Zverev nie jest zwolennikiem zmiany formatu rozgrywania Pucharu Davisa. Twierdzi, że wielką radością jest dla tenisistów gra przed rodzimą publicznością w systemie dwudniowym lub trzydniowym. Odpowiedzialna za reformę firma Kosmos, której właścicielem jest piłkarz Barcelony Gerard Pique, powołała do życia tygodniowy turniej, w którym występuje 18 zespołów z całego świata.
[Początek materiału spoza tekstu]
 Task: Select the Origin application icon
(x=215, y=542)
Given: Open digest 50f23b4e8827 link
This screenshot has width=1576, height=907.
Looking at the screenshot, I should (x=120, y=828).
Tegoroczny turniej odbędzie się w dniach 18-24 listopada na kortach Caja Magica w Madrycie. W sobotę Zverev zakończył występ w ATP Finals 2019 i znów został zapytany o stosunek do zreformowanego Pucharu Davisa. - Nie sądzę, że ten format jest jeszcze Pucharem Davisa. Puchar Davisa to historyczny turniej tenisowy, z ponad 100-letnią tradycją. Puchar Davisa to mecze rozgrywane w systemie dom-wyjazd, a nie impreza odbywająca się w jednym tygodniu i decydująca o wszystkim - powiedział Niemiec.
Tenisista z Hamburga nie ma żadnych wątpliwości wokół czego obraca się cała reforma rozgrywek Pucharu Davisa. - Mam nadzieję, że ludzie zrozumieją, iż Puchar Davisa to coś więcej niż pieniądze - stwierdził Zverev, który w przyszłym tygodniu ruszy wraz z Rogerem Federerem w trasę po krajach Ameryki Łacińskiej.
Zobacz także:
ATP Finals: Stefanos Tsitsipas pokonał w półfinale Rogera Federera
ATP Finals: Dominic Thiem odprawił Alexandra Zvereva i powalczy o triumf
ZOBACZ WIDEO: Mateusz Borek dla WP SportoweFakty: Lewandowski udowodnił, że Niemiec nie musi zarabiać najwięcej [cała rozmowa]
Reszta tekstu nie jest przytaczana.